A Better Task Search Interface (Useful for Workers)
It is not possible for a requester to browse through the available tasks that might interest him or search for a requester he/she might want to work with. So, the completion times of the tasks follow a power law making it effectively impossible to predict the completion time of the posted tasks.
1. MTurk Forum
Observation: This is a centralized thread for new turkers. Most of the questions asked by them have easy solutions or relate to the use of the platform. For example,
1) One of them asked about the full form of TO whose asnwer was Turkopticon.
2) A worker couldn't understand how to update the pending amount. The answer was pretty simple. He just had to click on it.
2. Reddit Forum
Observation 1: Workers are not happy about the rejection/approval system.

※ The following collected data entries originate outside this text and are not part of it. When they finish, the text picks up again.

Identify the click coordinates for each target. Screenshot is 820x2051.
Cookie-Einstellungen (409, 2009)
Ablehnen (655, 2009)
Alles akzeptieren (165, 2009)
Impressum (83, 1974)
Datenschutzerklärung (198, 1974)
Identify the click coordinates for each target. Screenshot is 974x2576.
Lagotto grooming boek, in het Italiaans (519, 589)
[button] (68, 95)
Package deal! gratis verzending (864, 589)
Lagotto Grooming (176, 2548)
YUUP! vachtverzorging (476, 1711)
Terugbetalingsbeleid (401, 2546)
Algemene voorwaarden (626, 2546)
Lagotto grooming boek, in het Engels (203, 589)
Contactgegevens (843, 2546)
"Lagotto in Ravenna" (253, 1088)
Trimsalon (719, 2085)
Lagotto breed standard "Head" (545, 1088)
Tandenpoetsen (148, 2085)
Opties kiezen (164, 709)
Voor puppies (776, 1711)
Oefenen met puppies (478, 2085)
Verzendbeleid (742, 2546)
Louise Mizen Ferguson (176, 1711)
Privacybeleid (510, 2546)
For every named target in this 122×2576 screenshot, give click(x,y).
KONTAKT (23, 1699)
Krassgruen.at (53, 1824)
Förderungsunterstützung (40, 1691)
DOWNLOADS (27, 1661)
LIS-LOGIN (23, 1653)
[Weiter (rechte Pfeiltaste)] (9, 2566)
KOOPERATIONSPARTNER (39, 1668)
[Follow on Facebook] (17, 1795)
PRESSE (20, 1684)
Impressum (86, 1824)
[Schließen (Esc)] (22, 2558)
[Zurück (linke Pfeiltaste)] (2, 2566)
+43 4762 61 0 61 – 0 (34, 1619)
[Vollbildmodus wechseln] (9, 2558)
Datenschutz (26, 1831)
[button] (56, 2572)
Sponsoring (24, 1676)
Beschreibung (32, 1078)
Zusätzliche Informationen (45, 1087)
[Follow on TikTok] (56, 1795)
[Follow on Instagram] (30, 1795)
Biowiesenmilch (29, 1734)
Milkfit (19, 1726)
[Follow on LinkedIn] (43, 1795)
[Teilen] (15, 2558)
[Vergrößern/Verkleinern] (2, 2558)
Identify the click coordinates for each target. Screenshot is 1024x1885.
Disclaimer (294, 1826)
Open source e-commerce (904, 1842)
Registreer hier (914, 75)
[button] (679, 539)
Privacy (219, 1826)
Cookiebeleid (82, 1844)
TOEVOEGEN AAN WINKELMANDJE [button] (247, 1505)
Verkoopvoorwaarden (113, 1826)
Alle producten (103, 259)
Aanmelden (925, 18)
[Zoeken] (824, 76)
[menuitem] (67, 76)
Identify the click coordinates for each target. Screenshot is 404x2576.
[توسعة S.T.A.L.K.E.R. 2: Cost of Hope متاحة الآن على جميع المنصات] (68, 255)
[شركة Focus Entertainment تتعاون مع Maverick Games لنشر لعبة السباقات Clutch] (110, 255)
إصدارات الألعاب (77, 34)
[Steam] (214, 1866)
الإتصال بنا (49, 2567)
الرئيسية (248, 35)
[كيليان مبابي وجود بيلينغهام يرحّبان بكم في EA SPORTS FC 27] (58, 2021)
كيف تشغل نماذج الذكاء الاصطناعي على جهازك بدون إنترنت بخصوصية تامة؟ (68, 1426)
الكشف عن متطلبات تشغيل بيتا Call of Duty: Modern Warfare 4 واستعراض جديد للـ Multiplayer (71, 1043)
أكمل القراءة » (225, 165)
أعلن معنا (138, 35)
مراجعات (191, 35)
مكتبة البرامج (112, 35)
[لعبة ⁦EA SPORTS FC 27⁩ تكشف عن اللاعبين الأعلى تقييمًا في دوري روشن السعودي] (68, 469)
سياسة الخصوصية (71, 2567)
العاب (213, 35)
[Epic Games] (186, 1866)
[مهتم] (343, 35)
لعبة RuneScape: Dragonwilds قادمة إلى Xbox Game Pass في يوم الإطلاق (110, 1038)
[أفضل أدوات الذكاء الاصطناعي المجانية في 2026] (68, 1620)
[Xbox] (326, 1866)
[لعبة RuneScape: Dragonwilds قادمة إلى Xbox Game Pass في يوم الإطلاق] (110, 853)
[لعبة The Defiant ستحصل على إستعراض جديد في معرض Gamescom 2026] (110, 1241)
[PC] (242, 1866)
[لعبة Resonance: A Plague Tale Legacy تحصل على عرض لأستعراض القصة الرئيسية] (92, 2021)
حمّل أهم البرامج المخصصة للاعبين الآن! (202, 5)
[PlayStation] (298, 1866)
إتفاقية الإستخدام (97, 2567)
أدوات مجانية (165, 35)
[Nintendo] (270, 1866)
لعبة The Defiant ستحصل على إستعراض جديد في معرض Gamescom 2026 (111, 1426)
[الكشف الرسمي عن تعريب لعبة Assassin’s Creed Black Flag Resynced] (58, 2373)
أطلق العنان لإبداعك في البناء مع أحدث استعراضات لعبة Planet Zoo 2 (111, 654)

evd 1: black_tee said in her post “First thing I will say, is that I support the removal of approval/rejection system”
Observation 2: Turkers want proper mechanism to communicate with the requesters.
evd 2: black_tee said in her post “One thing that would be useful is an in-platform messaging system where it is easy to communicate with requesters”.
Observation 3: Turkers want mobile apps to allow them to work on HITS.
evd 3: studystack said “I think it would be great if there were an app for doing HITs from your cell phone".
Observation 4: Turkers demand a system where in they can rate the requesters based on their HITS, payments, defaulters. This maybe a grading policy or a support team.
evd 4: yokogake said the following “A way in platform to rate the requestor. This would include things like rejection rate, user rating etc”. In reply to this, clickhappier said “A support team that actually investigates and acts on flagged/reported requesters in a reliable and timely manner”.
Observation 5: Requesters want features that allow them to increase the pay of a HIT.
evd 5: studystack said “As a requester, I'd also like a way to increase the pay for a particular HIT”. In his reply, clickhappier said “Sounds good, but only if such a feature would only allow pay increases. If pay decreases could suddenly stealthily happen.